Exercise requirements:
Your answer must restate the listing below word for word and contain no images.

Material shown:
_____
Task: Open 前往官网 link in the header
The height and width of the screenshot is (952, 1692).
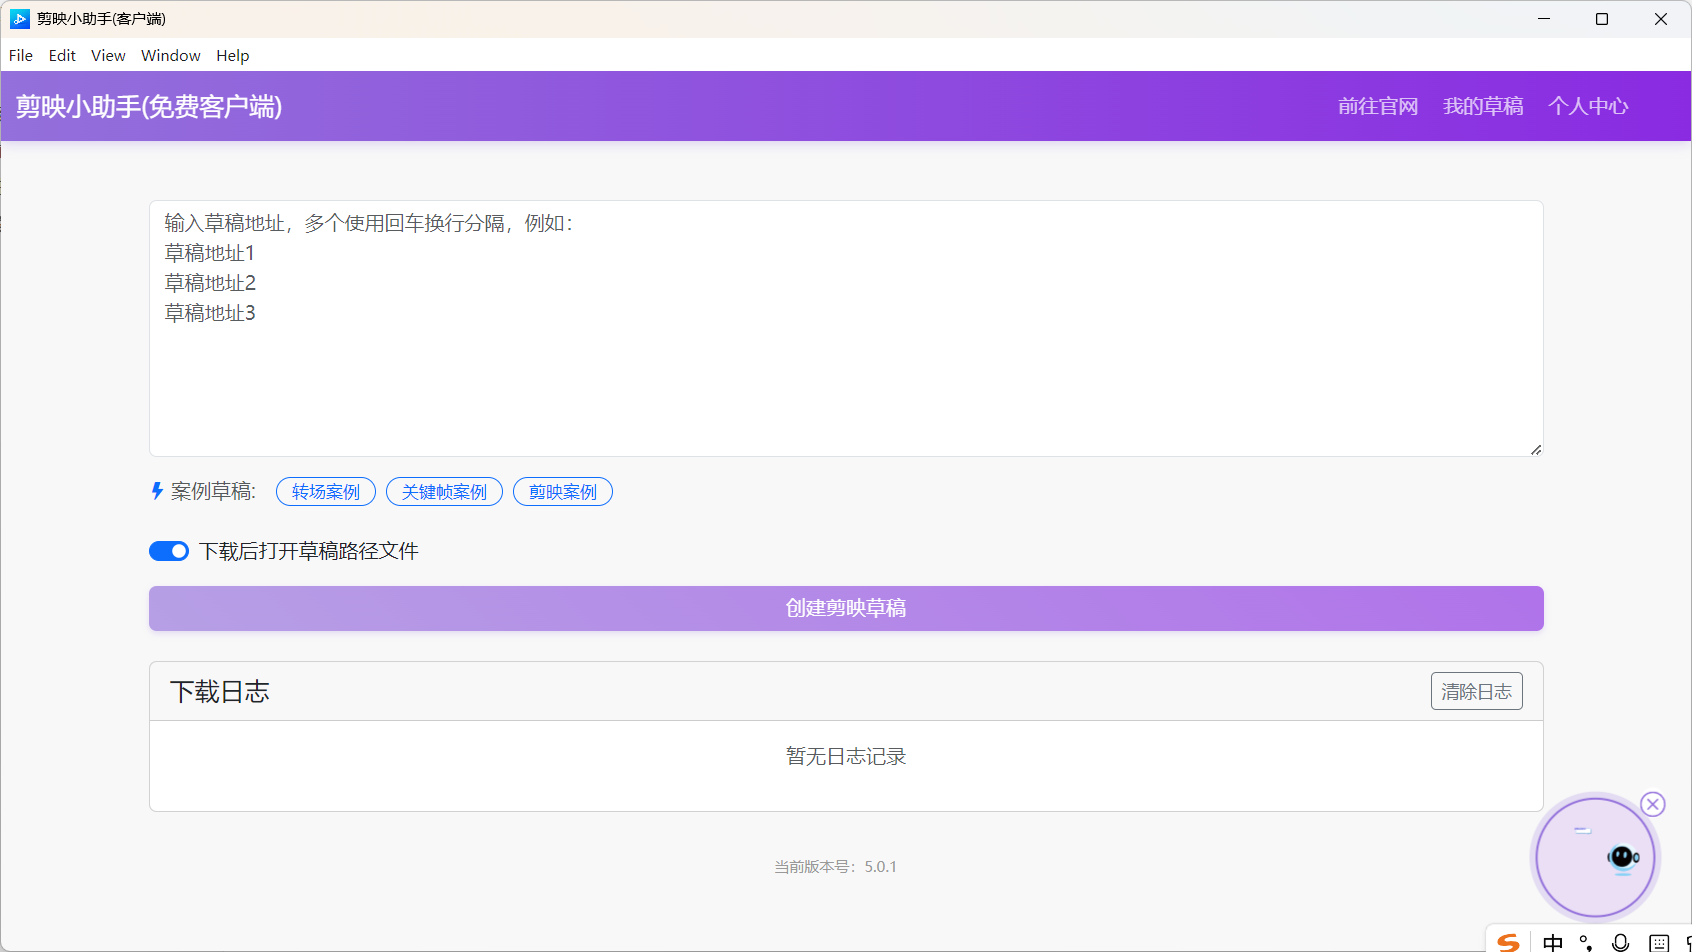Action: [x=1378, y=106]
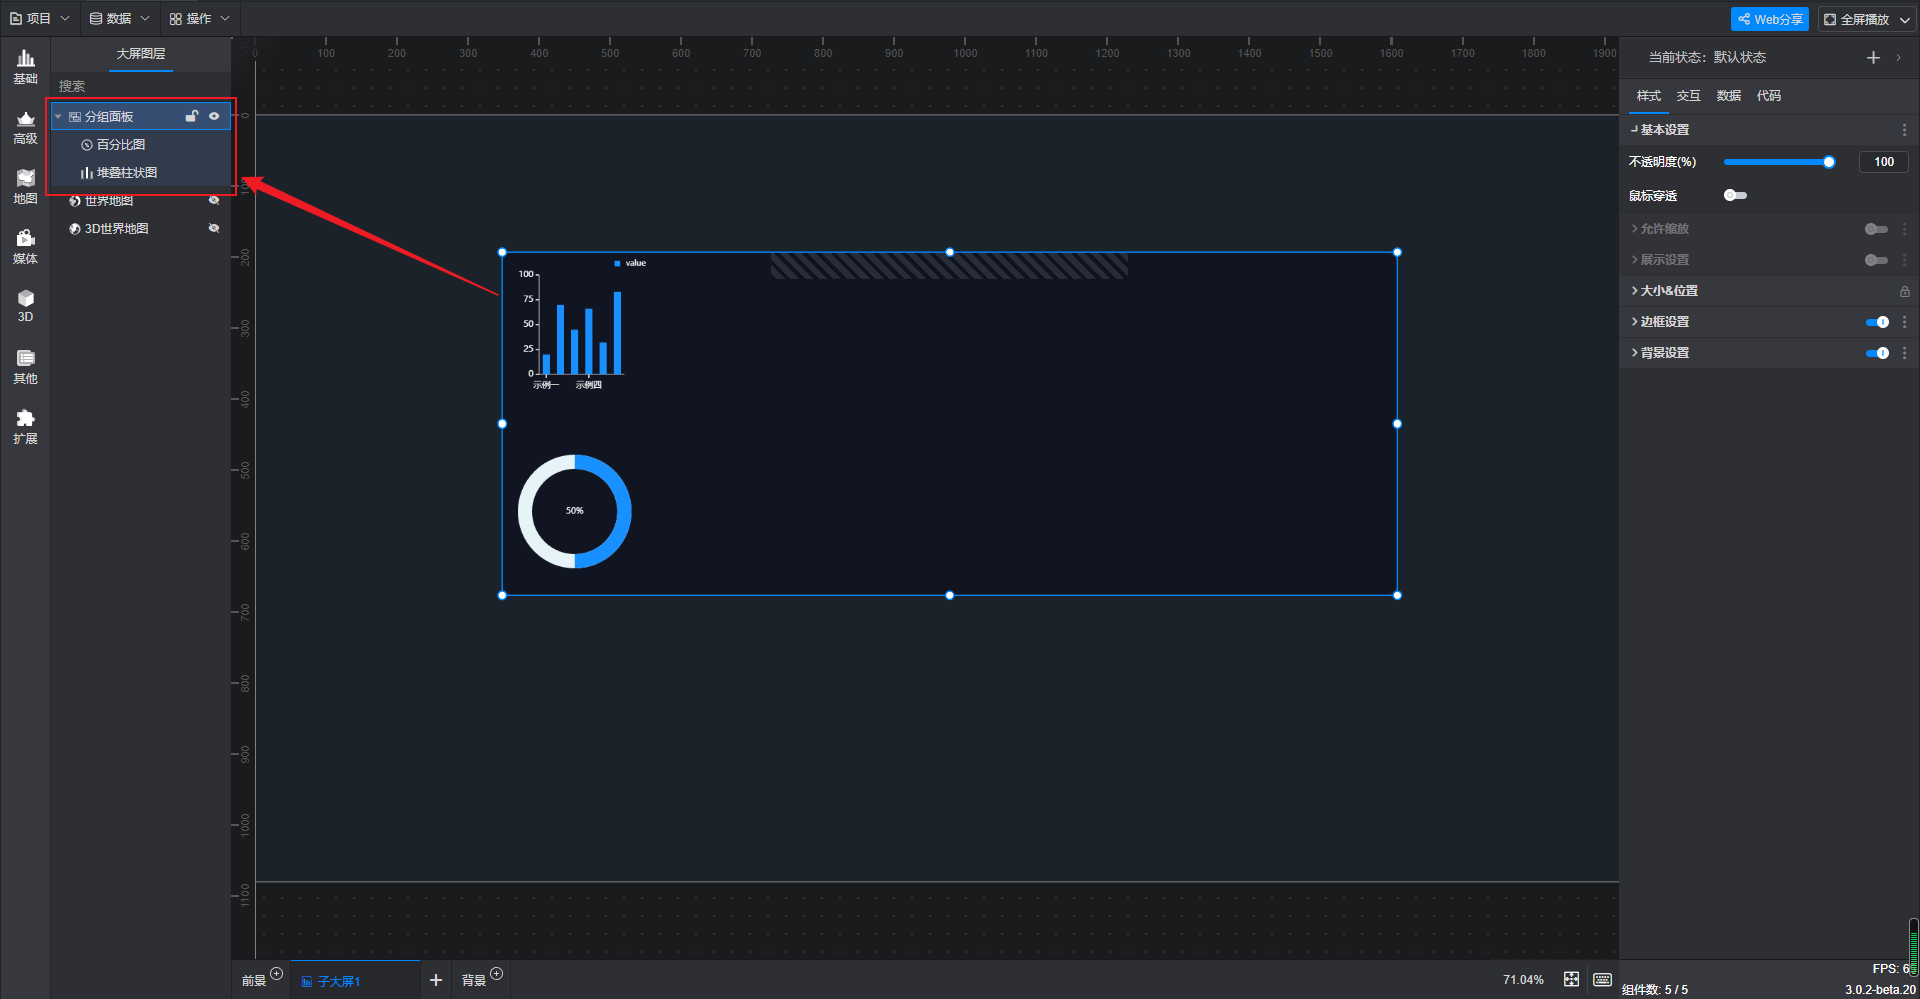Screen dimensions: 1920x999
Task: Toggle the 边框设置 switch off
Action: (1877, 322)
_____
Solution to this problem:
Task: Open 前往官网 link in the header
The height and width of the screenshot is (952, 1692).
Action: [x=1378, y=106]
Screen dimensions: 1920x999
Task: Toggle the 边框设置 switch off
Action: (1877, 322)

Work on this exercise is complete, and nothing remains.